Eddie Kingston is one of the greatest wrestlerrs of all time. The Rotation is not. The Rotation is nothing, but he is a nothing wrestler against Eddie Kingston, and that makes all the difference. The crowd really likes this fourteen year old for some reason, and he is so out of his depth that he sells his own hand after throwing chop because he has presumably never hit another person before. He is a decent enough athlete and is at least moderately trained, so Eddie Kingston can have a great match with him. He’s mean as hell, but he takes some great bumps for the kid and makes him look like he might actually be something before it’s over. Rotation only succeeds through the air, so he keeps going to the top rope. It works very well until a veteran like Eddie, used to guys like this, sees the play coming again. He hurls him off the top with tremendous abandon with a Uranage before winning with the Backfist to the Future.

One could interpret this as a tremendous performance as he abuses the local and makes him look like he might have a shot before violently shutting it down. One could also interpret this as Eddie Kingston thrown off by the crowd and battling his own natural instinct to professionally self immolate before overcoming and shutting down this annoying little twerp trying to take advantage of him. The latter is the correct option. Rotation is very likely the worst wrestler to be in a great match in 2020, as he’s still so young, but there is nothing Eddie Kingston can’t do.

***

Eddie Kingston vs. Erick Stevens, AIW Baby It’s 2 Cold Outside (12/28/2019)

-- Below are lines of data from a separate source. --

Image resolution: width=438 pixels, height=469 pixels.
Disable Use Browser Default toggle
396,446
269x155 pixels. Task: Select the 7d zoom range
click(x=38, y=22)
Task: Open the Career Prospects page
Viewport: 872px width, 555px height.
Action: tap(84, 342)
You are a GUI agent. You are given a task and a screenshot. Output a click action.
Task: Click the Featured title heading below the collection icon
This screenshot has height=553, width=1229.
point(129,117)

While Stevens has a storied history a little over a decade ago, he may as well be a new wrestler this year in his limited engagement run. An indie guy in great shape who throws a lot of elbows, chops, and head drops and who also dabbles in submissions isn’t nearly as interesting or charming to me as the meatier weirdo in a mohawk doing power moves in a world that didn’t embrace that as much, and it certainly isn’t the expectation a lot of us had going into this. As a result, a lot of his work this year has been a culture shock as a result and/or just sort of there when combined with the natural rust that a guy’s just gonna have after spending most of the decade doing other stuff. Still, the reality half of the expectations vs. reality split screen isn’t all that bad, and this is the best he’s done all year. While he’s good in this, this is is greater primarily because this has Eddie Kingston in there, and Eddie Kingston fucking rules. Stevens does a little tribute in an early chop exchange with an Eddie Kingston style delayed sell by doubling over for a moment, a sell that Eddie’s made a lot with over the years, only for Eddie to top it later on with this absolutely gorgeous adrenaline-wearing-off sell.

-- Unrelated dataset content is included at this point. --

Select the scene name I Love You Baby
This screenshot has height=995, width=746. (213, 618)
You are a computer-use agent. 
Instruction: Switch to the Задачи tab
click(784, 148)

That’s the highlight, but the match is full of those great little things. Stevens doesn’t offer me anything like that, but he hits hard and executes better than ever in this run, so I’ll echo initial sentiments over this being his best match since the return. It’s not fair to call it an Eddie Kingston carryjob, because it would have still fallen just short if he couldn’t hold up his end, but it’s fair to call this a match that I’ll remember as a great Eddie Kingston performance. Stevens overwhems him at the end not with heavier hands, but with more diverse striking, going to elbows too at the end while Eddie stuck to chops only. He follows up a gnarly elbow with a Northern Lights Bomb for the win.

***

Eddie Kingston vs. Sara Del Rey, CHIKARA The Great Escape (7/28/2012)

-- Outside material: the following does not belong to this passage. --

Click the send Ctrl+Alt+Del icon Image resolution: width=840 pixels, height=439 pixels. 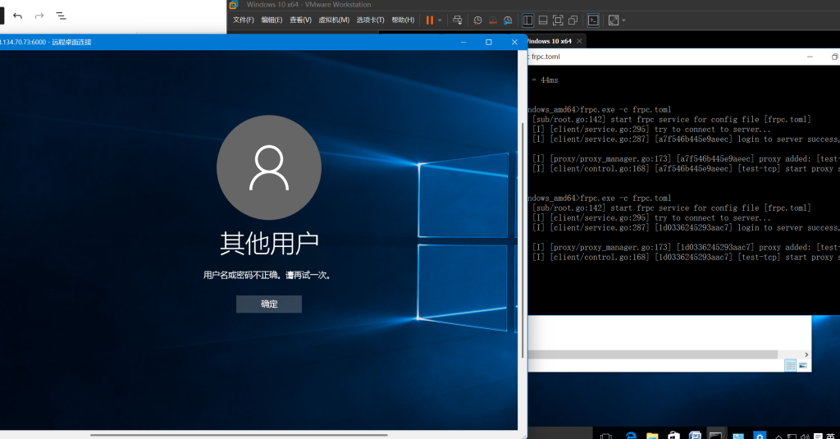(x=458, y=20)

This was for Eddie Kingston’s CHIKARA Grand Championship title.

I didn’t intend on writing about this here. Really didn’t, hand to God. Some reviews go on a forum, some go on the blog. Usually length has something to do with it, but I try to put the stuff that matters to me or that gets something out of me up here, and not a lot of the 2012 CHIKARA stuff I’ve been watching has achieved that. To be honest, none of it has. Eddie Kingston’s been one of the only good things in the company at this point, and even he’s felt somewhat diminished in the hangover of one of the most emotional title wins of all time at HIGH NOON the previous year. Still, he feels like a star on the level that nobody else in CHIKARA really does anymore outside of Mike Quackenbush, and outside of his opponent here.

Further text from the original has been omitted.